Merck & Co. pulled Vioxx from the US market in 2004 due to safety concerns. The drug was shown to increase a person’s risk of cardiovascular events, including heart attack and stroke.
Now, Tremeau Pharmaceuticals, Inc., is working to bring rofecoxib back to market to treat patients with HA.
HA patients should not receive traditional NSAIDs due to their effects on platelet aggregation and the risk of gastrointestinal ulcers associated with these drugs. Therefore, high potency opioids are the current standard of care in HA.
“Being granted an orphan drug designation for rofecoxib by FDA is an important regulatory milestone for Tremeau and affirms our strategy of providing non-opioid pain treatments for rare diseases like hemophilic arthropathy,” said Bradford C. Sippy, chief executive officer of Tremeau.
Sippy is a former Merck employee who helped with the recall of Vioxx and knew the final patent protecting the drug’s monopoly was expiring this fall.
When it stopped making Vioxx, Merck was facing thousands of lawsuits from people claiming the drug caused their heart attacks or strokes.
Merck’s own research showed the drug doubled those risks, but lawyers for patients claimed the company downplayed or concealed that. Merck initially fought the lawsuits but, in 2007, agreed to a $4.85 billion settlement.

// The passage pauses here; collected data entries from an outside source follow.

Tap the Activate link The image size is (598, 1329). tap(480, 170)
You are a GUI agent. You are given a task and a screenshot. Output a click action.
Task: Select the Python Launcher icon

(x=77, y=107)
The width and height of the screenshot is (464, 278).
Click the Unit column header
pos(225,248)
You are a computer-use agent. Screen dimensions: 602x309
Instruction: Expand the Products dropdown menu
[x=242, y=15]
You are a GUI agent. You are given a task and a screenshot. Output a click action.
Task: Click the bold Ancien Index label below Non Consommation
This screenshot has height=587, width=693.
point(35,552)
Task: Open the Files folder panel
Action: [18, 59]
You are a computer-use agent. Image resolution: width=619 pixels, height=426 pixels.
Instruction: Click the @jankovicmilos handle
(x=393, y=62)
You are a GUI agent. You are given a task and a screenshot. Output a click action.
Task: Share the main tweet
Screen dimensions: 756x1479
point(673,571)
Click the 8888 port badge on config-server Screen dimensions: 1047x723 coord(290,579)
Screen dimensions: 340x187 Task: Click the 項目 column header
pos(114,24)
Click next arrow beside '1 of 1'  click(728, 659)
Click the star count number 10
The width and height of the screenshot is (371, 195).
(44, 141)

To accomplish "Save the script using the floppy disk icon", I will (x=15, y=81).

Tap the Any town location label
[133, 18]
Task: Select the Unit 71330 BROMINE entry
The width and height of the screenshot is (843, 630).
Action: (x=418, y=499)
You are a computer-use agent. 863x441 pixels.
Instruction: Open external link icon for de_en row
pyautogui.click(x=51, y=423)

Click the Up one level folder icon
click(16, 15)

If approved to treat HA, rofecoxib would carry a warning about the increased risk of heart attack and stroke associated with the drug.
Although the orphan designation for rofecoxib is a step toward FDA approval, Sippy said Tremeau must still raise $25 million or more to fund trials of the drug in hemophilia patients.
About orphan designation
The FDA grants orphan designation to products intended to treat, diagnose, or prevent diseases/disorders that affect fewer than 200,000 people in the US.
The designation provides incentives for sponsors to develop products for rare diseases. This may include tax credits toward the cost of clinical trials, prescription drug user fee waivers, and 7 years of market exclusivity if the product is approved.